I agree, but in some cases when time of working become very important some additional operations like organizing cycle
and additional increments are not allowed.If lPicth = Width and
Width is known then surface is linear memory, and i can fill in
one cycle ( not two dimension ) or use ''rep STOPSW'' in assembler
to copy data in it.
Real LPitch calculated by directx, and this calculations doing by some alghoritm , which - is unknown. If know how it deside
what value of lPitch must be, so we can exactly say - Always LPitch = Width when Width = 2^N or Not.
To my mind its no reasons give lPitch other when Width = 2^N, but how it''s real, i not sure..

I think I can see the benifit to what you're trying to do, if you were writing your own blitter. Personaly, I think blitting is best left to the hardware.

However, my way of thinking is this: if the width == 2^N, then lpitch 'should' always = width(no benifit or reason for doing otherwise).

The only way to find out for sure is to try it, though. Try creating a random number of surfaces, with random widths. Than compare the widths to the lpitches. In the end, it doesn't matter how anyone 'thinks' directx or video hardware will behave. The only thing that matters is how it 'truely' behaves, under real-world circumstances, and the only way to find that out is to see firsthand. Also, I'm not sure if the video hardware is responsible for the 'lpitch factor' or if it's a directx thing, so behavior may change on different hardware/directx versions....

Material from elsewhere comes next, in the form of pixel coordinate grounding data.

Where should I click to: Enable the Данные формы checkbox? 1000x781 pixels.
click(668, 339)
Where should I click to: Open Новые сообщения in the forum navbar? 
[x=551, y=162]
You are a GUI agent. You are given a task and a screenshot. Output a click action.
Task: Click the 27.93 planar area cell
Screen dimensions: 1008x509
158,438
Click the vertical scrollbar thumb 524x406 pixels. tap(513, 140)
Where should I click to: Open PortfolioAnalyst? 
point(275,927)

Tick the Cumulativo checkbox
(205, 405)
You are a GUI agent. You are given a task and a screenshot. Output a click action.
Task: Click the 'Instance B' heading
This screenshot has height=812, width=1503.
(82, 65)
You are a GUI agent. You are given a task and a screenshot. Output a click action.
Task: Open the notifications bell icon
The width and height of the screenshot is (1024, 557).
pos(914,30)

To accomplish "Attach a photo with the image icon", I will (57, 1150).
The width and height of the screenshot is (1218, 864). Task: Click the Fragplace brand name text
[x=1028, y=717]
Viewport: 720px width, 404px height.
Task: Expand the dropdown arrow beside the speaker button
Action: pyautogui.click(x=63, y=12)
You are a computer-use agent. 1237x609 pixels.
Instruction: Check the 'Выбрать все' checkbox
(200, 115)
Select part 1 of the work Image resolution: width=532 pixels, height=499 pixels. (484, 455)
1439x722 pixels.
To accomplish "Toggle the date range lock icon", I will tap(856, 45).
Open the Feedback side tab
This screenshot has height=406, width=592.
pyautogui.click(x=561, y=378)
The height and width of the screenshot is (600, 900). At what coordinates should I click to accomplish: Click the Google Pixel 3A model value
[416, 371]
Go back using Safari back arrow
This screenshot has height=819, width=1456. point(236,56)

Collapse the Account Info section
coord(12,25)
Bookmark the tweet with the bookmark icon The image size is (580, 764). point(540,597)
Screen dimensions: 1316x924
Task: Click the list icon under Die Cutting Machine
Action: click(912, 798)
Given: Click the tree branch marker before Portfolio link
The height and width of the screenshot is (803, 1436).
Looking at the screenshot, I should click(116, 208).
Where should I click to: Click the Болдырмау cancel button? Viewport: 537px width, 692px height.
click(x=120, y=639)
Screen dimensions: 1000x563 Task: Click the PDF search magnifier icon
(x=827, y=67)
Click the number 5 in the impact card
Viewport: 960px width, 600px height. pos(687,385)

But ultimately, my opinion is to bite the bullet and assume that lpitch never equals width, and use lpitch accordingly. That's just me, though...

You read pitch from the surface description and use that to calculate offset to next scanline. Period.

It''s not because some people suggested that it''s "faster" for blitter to blit if the scanline widths are powers of two. That''s mostly irrelevant for performance.

What is more relevant is that think of nVidia, they do multiple pixels at once. Think of architechtures with tiling. If the framebuffer is accessed in, for example as 4x1, 16x8 or other size blocks at a time, it would take extra silicon to implement special case where framebuffer has odd-number of pixels in the last block on the right side of the buffer.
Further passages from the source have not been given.